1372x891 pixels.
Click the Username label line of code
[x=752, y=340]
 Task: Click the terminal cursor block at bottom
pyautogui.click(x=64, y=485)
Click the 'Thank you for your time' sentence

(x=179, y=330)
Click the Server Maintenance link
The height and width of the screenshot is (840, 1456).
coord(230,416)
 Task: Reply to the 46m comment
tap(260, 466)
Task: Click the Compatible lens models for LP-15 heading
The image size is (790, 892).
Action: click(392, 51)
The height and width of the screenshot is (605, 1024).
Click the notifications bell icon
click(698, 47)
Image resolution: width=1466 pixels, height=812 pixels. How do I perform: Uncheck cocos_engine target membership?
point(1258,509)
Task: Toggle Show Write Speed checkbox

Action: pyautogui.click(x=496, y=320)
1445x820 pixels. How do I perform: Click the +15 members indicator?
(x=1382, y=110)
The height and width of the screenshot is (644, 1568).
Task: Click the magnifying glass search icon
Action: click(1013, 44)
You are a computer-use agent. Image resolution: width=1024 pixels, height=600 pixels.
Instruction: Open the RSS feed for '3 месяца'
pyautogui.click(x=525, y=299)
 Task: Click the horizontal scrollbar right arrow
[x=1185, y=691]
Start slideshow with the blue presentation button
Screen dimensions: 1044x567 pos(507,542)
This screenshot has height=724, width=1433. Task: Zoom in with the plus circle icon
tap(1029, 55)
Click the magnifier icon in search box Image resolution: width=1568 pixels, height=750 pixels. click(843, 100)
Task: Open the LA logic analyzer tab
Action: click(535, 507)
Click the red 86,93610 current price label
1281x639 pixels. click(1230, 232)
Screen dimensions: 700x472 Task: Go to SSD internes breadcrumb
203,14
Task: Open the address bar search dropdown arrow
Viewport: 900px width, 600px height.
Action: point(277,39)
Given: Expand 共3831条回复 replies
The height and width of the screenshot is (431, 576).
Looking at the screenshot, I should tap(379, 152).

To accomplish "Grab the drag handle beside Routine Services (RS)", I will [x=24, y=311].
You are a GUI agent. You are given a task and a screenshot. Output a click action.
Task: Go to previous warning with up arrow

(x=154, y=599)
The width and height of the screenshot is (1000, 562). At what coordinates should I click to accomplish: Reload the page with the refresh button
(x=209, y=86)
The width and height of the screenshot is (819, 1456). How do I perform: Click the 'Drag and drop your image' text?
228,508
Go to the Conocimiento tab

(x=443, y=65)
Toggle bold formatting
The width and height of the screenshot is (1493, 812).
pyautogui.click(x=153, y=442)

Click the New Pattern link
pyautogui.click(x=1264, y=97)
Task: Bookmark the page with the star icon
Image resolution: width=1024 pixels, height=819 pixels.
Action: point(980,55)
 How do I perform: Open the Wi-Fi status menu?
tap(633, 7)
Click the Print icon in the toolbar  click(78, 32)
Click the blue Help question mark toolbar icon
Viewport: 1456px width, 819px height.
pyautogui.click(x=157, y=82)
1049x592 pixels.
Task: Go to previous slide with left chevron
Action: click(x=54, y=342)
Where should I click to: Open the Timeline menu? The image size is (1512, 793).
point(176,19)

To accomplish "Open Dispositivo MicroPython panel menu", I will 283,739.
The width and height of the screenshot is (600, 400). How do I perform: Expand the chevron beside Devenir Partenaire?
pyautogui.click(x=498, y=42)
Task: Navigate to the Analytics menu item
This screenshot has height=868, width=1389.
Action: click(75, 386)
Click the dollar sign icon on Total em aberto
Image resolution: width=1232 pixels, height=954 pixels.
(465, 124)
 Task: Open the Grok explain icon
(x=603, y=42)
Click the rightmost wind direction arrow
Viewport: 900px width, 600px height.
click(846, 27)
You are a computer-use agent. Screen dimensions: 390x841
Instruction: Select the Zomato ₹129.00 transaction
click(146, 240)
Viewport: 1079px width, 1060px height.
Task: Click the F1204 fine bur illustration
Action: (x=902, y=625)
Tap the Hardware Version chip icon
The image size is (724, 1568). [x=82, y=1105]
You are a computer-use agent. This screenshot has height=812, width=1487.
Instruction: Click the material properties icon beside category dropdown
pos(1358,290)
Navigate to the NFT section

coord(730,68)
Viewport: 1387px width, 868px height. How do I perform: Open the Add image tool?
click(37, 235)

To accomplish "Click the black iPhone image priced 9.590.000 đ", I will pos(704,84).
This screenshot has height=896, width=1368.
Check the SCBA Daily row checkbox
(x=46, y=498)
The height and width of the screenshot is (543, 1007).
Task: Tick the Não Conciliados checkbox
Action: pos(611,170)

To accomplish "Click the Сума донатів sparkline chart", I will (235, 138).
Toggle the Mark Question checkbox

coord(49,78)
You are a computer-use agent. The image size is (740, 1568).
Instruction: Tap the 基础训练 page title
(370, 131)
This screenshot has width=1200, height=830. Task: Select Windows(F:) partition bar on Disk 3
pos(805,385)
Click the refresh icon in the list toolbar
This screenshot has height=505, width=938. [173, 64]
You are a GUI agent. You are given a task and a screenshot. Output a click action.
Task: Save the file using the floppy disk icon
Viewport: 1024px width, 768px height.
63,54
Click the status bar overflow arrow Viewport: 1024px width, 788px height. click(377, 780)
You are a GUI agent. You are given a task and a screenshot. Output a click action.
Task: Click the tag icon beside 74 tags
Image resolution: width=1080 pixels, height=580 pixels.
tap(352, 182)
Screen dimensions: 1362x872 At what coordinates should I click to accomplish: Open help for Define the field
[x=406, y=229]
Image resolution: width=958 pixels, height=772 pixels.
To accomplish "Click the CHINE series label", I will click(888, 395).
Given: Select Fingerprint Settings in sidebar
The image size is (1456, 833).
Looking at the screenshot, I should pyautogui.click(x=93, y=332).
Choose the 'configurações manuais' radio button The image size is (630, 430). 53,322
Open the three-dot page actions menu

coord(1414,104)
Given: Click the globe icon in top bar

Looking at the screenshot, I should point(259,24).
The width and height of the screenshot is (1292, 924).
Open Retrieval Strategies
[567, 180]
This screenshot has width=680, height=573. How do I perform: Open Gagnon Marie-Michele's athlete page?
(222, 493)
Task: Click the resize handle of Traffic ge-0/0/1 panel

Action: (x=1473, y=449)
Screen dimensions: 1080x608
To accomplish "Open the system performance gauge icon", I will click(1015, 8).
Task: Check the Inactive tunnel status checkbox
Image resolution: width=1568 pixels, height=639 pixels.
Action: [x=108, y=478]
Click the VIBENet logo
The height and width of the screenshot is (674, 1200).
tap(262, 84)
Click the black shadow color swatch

+++

- What is needed: Can you retype the data from the line with "The width and height of the screenshot is (1000, 562)." to the line with "pyautogui.click(x=498, y=42)", both lines included, without changing anything?

- Answer to this task:
The width and height of the screenshot is (1000, 562). At what coordinates should I click to accomplish: Reload the page with the refresh button
(x=209, y=86)
The width and height of the screenshot is (819, 1456). How do I perform: Click the 'Drag and drop your image' text?
228,508
Go to the Conocimiento tab

(x=443, y=65)
Toggle bold formatting
The width and height of the screenshot is (1493, 812).
pyautogui.click(x=153, y=442)

Click the New Pattern link
pyautogui.click(x=1264, y=97)
Task: Bookmark the page with the star icon
Image resolution: width=1024 pixels, height=819 pixels.
Action: point(980,55)
 How do I perform: Open the Wi-Fi status menu?
tap(633, 7)
Click the Print icon in the toolbar  click(78, 32)
Click the blue Help question mark toolbar icon
Viewport: 1456px width, 819px height.
pyautogui.click(x=157, y=82)
1049x592 pixels.
Task: Go to previous slide with left chevron
Action: click(x=54, y=342)
Where should I click to: Open the Timeline menu? The image size is (1512, 793).
point(176,19)

To accomplish "Open Dispositivo MicroPython panel menu", I will 283,739.
The width and height of the screenshot is (600, 400). How do I perform: Expand the chevron beside Devenir Partenaire?
pyautogui.click(x=498, y=42)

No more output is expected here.